- Theatrical poster
- Directed by: Sanjeev Reddy
- Written by: Sanjeev Reddy
- Produced by: Sanjeev Reddy Raj Kumar Ponugupati
- Starring: Himanshu Bhatt Radhika Roy Akkash Basnet Rashmi Gautam Nandini Rai KK Binojee Siddarth Chopra
- Cinematography: Y. N. Naveen Kumar
- Edited by: Naveen Nooli
- Music by: Sunil Kashyap
- Production company: Cocktail Pictures
- Release date: 12 October 2012;
- Running time: 125 minutes
- Country: India
- Language: Hindi

= Login (film) =

Login is a 2012 Indian Hindi-language suspense thriller film directed by Sanjeev Reddy. The project is produced by Cocktail Pictures, and stars Himanshu Bhatt, Radhika Roy, Akkash Basnet, Rashmi Gautam, Nandini Rai, Siddarth Chopra, KK Binojee. The soundtrack is composed by Sunil Kashyap along with lyrics by KK Binojee. Login was released on 12 October 2012.

== Plot ==

Login is a Hindi feature film about three different individuals and how the Internet and social networking sites changed their lives. True to its caption – "Connected online but disconnected in life" – the film portrays how everyone is glued to the Internet and hence getting away from their true selves.

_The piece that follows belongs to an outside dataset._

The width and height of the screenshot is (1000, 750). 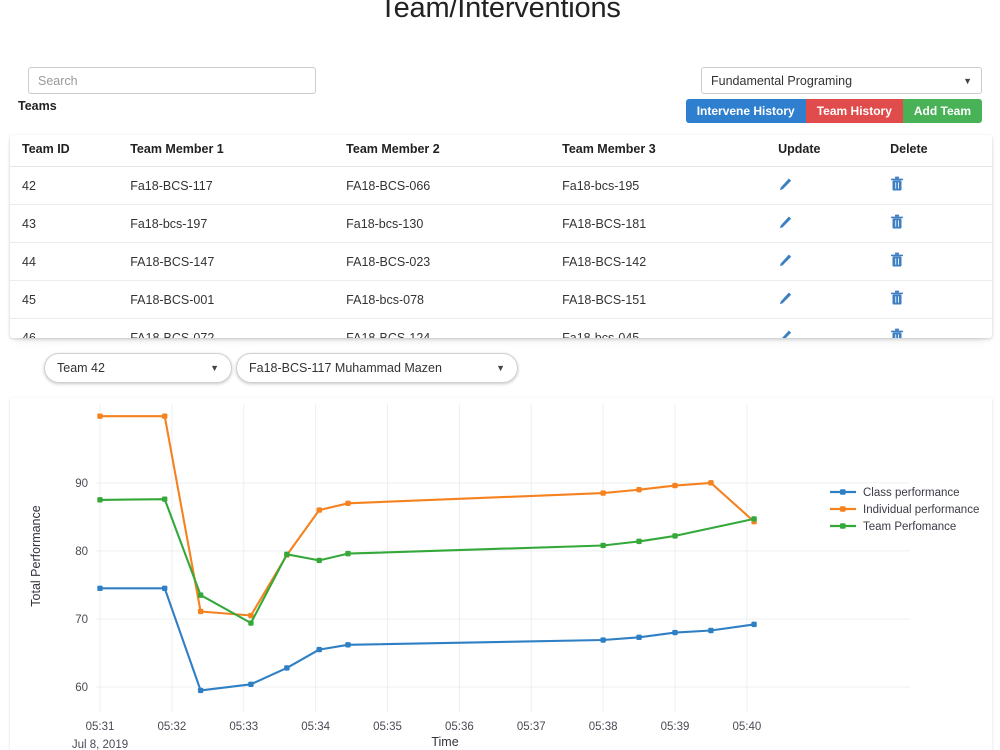 I want to click on column-header-update: Update, so click(x=834, y=151).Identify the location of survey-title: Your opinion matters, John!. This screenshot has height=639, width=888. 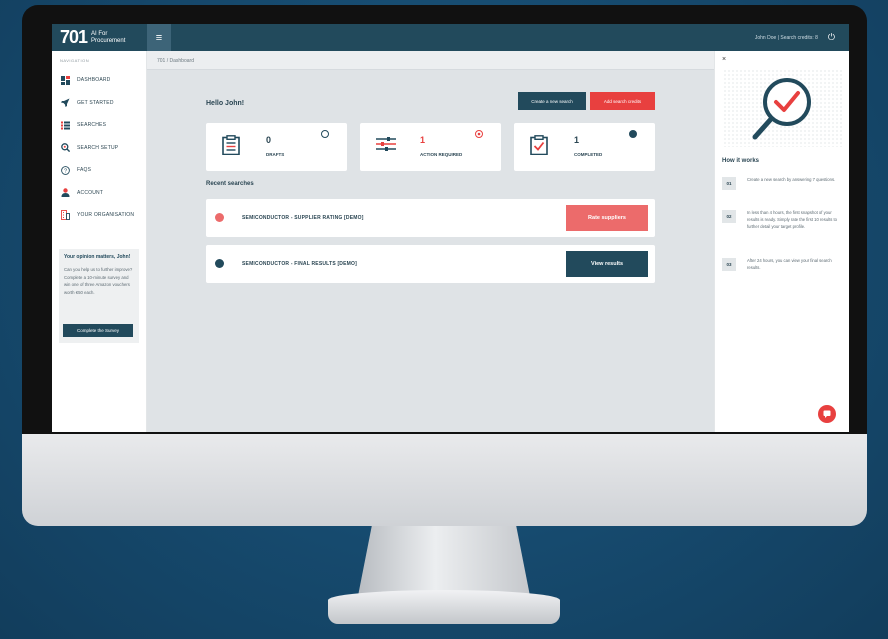
(98, 257).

Jai is a young office worker who seeks a girlfriend through online dating sites. Vandana is a housewife who spends her free time chatting on social networking sites. Debu is a call centre worker who uses the Net to make money. How the usage of the Internet had affected the lives of these three characters forms the crux of the story.

== Cast ==
- Himanshu Bhatt as Mrityunjay Viswa karma
- Radhika Roy as Vandana
- Akkash Basnet as Debasish Mondal
- Rashmi Gautam as Vrutika
- Nandini Rai as Divya
- KK Binojee as Vishaal
- Siddharth Chopra as Johnny
- Pavani Reddy as Seema

== Critical reception ==
Login was rated 3 stars by The Times of India.

== Remakes ==
Login was remade into Telugu as Ladies & Gentlemen, which was well received by both the audience and critics.